Kelvin Bartholomeusz, the former fromagier for Jones, is one of us. When asked, "How would you cope if you became lactose intolerant?" he responded:
I am. Cheese contains much lower levels of lactose than milk, and hard cheese has virtually none, as the lactose is held in the water (whey) which, in hard cheese, has wept out of the curds. I eat small amounts of very good cheese. If I couldn't eat cheese or dairy, I'd find life difficult as I base all my travel plans on food shows and where good food is, such as my annual pilgrimage to France.
Should you want to know more about the subtleties of eating cheese, here's more of what he has to say:
When should cheese be eaten?
There's a cheese for every meal, from breakfast to supper. Generally though, subtle-tasting cheese is better before dinner with a nice dry white or good sparkling and the more full-flavoured cheese (cheddar, washed rind, blue) is ideal after dinner with a good red or sticky.
What should be eaten with cheese?
This varies greatly.
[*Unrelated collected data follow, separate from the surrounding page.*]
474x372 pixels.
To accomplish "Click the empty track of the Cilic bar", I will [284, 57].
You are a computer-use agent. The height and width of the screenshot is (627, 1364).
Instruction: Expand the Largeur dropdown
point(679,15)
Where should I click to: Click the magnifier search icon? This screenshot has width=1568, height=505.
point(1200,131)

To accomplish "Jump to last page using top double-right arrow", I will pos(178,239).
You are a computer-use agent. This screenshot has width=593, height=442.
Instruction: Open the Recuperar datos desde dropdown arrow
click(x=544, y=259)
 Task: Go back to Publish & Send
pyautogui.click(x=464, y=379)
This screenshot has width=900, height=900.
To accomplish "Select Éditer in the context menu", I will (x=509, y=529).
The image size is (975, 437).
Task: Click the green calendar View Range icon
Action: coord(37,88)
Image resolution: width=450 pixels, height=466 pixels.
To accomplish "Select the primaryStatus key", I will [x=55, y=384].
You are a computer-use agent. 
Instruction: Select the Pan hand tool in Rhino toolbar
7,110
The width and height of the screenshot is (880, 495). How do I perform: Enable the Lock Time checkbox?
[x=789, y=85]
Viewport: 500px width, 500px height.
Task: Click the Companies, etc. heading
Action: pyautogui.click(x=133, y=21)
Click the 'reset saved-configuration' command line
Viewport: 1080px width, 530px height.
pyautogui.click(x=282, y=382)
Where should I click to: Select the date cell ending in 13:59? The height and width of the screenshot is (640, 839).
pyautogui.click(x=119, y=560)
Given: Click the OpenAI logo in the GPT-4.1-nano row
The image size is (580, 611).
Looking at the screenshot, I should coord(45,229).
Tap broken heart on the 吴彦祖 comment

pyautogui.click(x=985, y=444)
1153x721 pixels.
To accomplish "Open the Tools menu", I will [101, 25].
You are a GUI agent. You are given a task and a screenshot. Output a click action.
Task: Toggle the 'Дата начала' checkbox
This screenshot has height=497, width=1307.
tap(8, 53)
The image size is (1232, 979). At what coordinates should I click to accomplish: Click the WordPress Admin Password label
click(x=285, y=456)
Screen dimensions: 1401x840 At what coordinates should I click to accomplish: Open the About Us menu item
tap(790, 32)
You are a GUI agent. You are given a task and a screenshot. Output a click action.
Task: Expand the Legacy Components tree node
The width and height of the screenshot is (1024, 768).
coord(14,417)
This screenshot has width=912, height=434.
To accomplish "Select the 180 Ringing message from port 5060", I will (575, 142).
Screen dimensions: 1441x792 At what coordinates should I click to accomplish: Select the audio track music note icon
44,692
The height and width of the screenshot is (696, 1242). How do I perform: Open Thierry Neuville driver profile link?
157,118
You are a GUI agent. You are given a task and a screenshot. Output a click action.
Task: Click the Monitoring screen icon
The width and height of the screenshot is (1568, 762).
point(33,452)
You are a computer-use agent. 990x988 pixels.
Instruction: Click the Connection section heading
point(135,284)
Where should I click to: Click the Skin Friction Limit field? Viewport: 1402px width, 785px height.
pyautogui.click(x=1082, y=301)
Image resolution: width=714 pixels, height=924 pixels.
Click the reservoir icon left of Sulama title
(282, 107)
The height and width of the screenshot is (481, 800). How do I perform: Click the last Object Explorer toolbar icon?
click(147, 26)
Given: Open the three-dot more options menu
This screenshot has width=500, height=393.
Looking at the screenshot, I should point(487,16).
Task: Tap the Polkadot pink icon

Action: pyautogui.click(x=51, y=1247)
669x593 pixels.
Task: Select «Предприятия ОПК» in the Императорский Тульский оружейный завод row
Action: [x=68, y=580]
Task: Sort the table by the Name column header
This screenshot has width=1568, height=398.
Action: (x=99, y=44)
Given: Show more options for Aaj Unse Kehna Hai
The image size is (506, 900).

You need a sharp, dried sour cherry with a blue or a triple cream, a bunch of muscatels is perfect with brie, and quince paste is delightful with cheddar or blue. Only a plain crispbread or baguette should be served with cheese, no flavoured biscuits.
The worst thing to do with cheese?
To eat it cold. It's akin to not letting a good red breathe before drinking it. Generally, cheese must be eaten at room temperature (at least 1-2 hours out of the fridge). The exception is a dry blue such as stilton which should be eaten virtually cold to maintain its dry, crumbly consistency.